El padre de Faith pasaba mucho tiempo fuera, con viajes de negocios que antes no formaban parte de su trabajo. La iglesia había sido el centro de su vida, pero lo expulsaron de ella. El pastor le dijo que carecía de la autoridad moral para ser diácono. Su madre dejó el trabajo para estar con ella. Nunca le dijo si lo había hecho voluntaria o forzosamente.

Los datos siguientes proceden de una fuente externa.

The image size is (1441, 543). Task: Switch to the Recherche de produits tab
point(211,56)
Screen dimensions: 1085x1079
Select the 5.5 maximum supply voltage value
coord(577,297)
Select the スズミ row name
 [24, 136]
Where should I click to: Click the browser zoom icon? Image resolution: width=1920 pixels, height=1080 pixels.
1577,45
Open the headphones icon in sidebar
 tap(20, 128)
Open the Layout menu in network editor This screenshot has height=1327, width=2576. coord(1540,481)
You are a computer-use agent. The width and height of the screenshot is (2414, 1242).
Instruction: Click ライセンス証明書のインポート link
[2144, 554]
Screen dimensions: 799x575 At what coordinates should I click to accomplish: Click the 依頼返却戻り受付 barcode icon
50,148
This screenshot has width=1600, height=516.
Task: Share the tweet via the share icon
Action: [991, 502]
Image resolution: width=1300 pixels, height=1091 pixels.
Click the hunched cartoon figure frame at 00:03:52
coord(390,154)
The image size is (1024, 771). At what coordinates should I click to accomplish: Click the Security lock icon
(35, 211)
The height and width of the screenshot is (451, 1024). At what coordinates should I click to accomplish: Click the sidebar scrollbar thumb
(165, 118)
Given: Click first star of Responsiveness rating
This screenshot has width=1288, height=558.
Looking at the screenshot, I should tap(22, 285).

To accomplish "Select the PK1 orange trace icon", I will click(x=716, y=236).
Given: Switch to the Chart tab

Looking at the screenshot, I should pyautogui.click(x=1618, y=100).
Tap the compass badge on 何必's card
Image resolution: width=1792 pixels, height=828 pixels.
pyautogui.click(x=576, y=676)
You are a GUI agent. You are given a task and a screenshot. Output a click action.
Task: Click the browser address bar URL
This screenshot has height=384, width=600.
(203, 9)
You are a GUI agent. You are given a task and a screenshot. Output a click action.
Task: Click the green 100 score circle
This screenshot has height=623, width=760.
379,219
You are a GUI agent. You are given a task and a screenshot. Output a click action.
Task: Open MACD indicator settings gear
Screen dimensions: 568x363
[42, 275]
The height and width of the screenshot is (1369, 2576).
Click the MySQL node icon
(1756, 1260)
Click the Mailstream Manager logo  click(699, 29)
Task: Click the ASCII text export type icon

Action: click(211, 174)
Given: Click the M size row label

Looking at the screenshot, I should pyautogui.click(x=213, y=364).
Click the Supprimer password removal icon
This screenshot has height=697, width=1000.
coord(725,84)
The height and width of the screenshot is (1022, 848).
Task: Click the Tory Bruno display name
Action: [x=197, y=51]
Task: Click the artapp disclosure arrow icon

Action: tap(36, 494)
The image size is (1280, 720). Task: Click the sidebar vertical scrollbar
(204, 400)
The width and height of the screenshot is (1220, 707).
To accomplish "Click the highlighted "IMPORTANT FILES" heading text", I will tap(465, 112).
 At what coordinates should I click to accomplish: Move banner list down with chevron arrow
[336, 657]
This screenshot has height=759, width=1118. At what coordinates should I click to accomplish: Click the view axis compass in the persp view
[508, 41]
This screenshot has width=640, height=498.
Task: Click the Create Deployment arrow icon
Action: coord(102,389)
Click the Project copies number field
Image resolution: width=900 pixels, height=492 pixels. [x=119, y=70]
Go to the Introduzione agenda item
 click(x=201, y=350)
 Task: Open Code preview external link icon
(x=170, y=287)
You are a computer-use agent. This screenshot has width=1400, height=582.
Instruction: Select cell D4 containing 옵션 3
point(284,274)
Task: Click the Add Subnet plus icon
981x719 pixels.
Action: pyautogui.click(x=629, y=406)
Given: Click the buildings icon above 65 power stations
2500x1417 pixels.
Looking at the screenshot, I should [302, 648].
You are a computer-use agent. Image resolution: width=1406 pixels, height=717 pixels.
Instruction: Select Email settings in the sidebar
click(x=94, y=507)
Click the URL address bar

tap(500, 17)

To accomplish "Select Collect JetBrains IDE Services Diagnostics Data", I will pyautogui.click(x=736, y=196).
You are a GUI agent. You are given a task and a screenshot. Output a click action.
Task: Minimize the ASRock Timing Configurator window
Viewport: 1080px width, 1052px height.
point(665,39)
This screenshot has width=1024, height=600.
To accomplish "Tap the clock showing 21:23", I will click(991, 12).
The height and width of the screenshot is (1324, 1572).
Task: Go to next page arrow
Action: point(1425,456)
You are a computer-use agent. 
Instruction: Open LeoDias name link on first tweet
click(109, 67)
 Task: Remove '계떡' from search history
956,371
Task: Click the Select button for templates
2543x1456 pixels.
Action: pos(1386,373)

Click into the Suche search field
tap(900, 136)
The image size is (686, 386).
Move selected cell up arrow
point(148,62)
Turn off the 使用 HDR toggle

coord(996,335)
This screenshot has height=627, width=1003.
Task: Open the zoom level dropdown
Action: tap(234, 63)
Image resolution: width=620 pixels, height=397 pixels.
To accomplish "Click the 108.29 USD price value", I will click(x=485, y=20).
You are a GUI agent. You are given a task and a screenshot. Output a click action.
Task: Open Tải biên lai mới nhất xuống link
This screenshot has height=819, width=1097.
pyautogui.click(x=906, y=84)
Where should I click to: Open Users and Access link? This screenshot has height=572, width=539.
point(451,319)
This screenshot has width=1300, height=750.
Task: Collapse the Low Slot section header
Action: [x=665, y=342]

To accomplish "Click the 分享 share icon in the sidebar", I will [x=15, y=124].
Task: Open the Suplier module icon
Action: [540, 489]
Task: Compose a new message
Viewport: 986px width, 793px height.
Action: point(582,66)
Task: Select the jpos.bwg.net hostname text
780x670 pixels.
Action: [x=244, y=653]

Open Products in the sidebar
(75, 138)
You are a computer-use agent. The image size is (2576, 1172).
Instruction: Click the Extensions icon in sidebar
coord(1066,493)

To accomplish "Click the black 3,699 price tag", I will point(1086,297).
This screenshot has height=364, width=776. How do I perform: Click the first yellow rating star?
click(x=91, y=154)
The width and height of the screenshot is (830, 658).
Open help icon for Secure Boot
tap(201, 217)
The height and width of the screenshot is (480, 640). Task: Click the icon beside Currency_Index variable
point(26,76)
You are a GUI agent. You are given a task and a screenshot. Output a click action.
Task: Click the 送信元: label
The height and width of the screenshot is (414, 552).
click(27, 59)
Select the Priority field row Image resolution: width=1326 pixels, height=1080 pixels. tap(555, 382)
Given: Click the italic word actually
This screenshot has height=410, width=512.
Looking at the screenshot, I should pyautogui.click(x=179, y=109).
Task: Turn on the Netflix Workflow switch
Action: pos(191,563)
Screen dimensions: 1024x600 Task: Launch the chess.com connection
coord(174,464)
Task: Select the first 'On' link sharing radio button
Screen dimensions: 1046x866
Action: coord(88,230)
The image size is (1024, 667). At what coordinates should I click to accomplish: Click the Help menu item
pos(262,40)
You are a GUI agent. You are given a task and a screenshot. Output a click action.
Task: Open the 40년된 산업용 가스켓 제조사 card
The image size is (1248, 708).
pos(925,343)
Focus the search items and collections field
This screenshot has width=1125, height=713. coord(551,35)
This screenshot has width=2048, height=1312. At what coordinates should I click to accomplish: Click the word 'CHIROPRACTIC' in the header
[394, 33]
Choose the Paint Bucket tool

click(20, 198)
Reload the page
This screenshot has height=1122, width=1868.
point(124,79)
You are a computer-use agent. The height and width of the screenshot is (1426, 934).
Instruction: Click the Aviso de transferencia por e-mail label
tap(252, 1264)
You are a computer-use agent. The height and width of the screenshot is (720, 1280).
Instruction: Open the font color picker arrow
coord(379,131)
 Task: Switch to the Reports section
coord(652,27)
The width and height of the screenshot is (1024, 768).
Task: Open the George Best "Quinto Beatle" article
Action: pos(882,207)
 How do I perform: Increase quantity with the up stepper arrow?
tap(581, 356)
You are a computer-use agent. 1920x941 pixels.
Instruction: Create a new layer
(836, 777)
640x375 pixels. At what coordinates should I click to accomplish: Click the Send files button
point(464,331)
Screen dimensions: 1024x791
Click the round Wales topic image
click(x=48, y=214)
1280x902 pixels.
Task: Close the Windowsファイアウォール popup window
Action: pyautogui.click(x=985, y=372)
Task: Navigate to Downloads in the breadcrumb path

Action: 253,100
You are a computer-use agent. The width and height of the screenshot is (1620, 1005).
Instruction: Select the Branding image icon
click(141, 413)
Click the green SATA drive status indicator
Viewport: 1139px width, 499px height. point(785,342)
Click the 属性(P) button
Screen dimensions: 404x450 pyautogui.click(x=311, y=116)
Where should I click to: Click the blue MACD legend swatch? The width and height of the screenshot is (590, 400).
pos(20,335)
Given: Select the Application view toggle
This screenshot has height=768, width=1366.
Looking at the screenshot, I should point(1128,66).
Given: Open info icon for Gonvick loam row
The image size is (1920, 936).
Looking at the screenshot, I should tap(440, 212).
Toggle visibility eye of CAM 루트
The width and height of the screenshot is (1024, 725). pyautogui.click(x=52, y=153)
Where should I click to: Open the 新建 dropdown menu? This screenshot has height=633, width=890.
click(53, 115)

Lo que sí recordaba es que las dos se pasaban el día entero encerradas en casa, engullendo comida basura, engordando y viendo culebrones que las hacían llorar. En lo que respecta a Evelyn, soportó la vergüenza de Faith como un eremita. No salía de casa a menos que fuese necesario. Se levantaba todos los lunes al amanecer para ir al supermercado que estaba al otro lado de la ciudad, y así evitar cruzarse con nadie conocido. Se negaba a sentarse en el jardín trasero con ella, incluso cuando el aire acondicionado se rompió y el salón se convirtió en un horno. El único ejercicio que hacía era dar un paseo por el vecindario, algo que hacía por la mañana muy temprano, o bien entrada la noche.

La señora Levy, la vecina de al lado, les preparaba galletas y se las dejaba en la puerta, pero jamás entraba. De vez en cuando, alguien le dejaba en el buzón folletos religiosos que Evelyn quemaba en la chimenea. La única persona que los visitaba era Amanda, que no tenía la opción de romper con el calendario social de su cuñada. Se sentaba en la cocina y hablaba en voz baja con Evelyn para que Faith no las escuchase. Después de irse, Evelyn se metía en el cuarto de baño y se echaba a llorar.

No fue de extrañar que un día Zeke regresase de la escuela ya no con un labio roto, sino con una copia de la orden de reclutamiento. Le quedaban cinco meses para graduarse. Su servicio en el Cuerpo de Entrenamiento para Oficiales de la Reserva y sus puntuaciones en el SAT podrían permitirle obtener una beca completa para Rutgers, pero se presentó al Examen de Desarrollo de Educación General y entró en el programa premédico un año antes de lo previsto.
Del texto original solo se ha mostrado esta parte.